Carlo felt now that he was stepping into the lake of his dreams. The water was cold, the other shore too far off to see, the idea of making it all the way across—of surviving the work camp and eventually getting home—next to impossible.
It seemed likely that the Nazis were going to ship them all the way to Germany without giving them anything to eat or drink, and then keep them in the prison factories or camps, making bombs until the war ended. Days, the ride could take. Years, they could be kept prisoners. Some of the men would die en route, he was sure. And more of them would die in the northern cold.

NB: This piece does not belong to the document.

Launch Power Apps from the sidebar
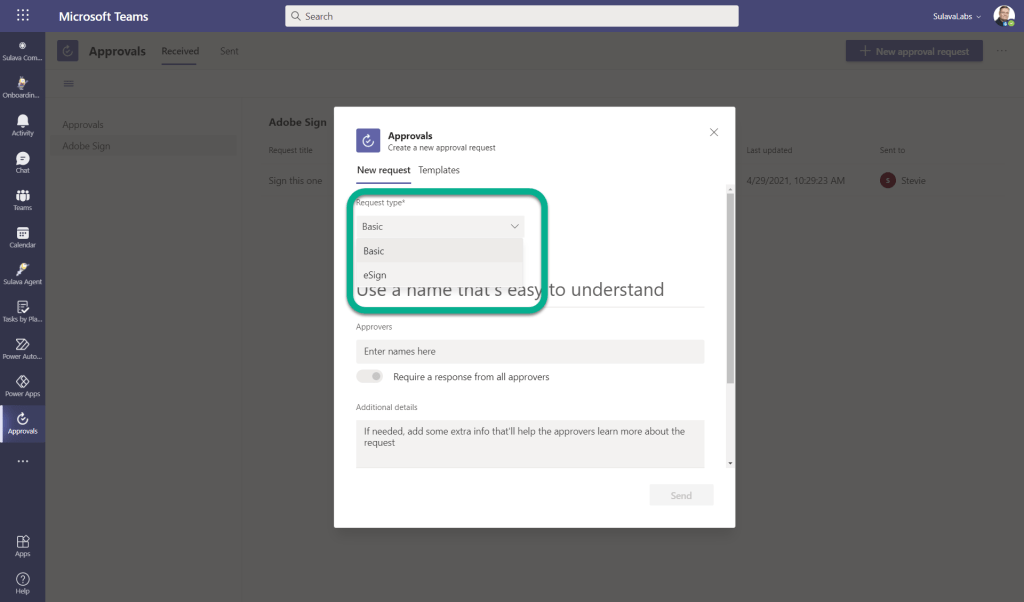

As if she were standing there, just outside the boxcar, pounding on the door, Carlo could sense Vittoria at the edge of his thoughts. He turned his mind away. If the odds of making a life with her had been small before his capture, they were minuscule now. He wouldn’t give up, wouldn’t let himself sink to the bottom of the lake. Not yet. But he felt he had to steel himself against the future. From this moment forward, he’d have to live minute by minute, wrapping the dream of her into a tight ball and pressing it down into the depths of his thoughts, keeping it there, out of sight.
Three or four hours they’d been waiting when the door finally slammed open. The light from the station blinded him for a moment, but with his eye closed, Carlo could sense a commotion at the door, German and Italian voices. When he could open his eye, and stop the fast blinking, when he’d adjusted to the light, Carlo was amazed to see a crowd of people climbing into the car. Women, small children, and then men, some of them white-haired and frail. Almost all of them were carrying something—bundles, small boxes wrapped in twine, books. One man was holding what appeared to be a case for a musical instrument. Behind them, Germans in uniform were yelling in a tone of voice that Carlo had never heard used on a human being. Even the vineyard animals weren’t spoken to that way. Half the children were crying. The teenage girls, the women and men, every one of them had terror painted on their faces. By instinct, Carlo stood, but he would have had to stand anyway in order to make room. They were all pushed in close to each other, and by unspoken agreement, the men sidled toward the north end of the car and let the women and children stand in the cleaner south end.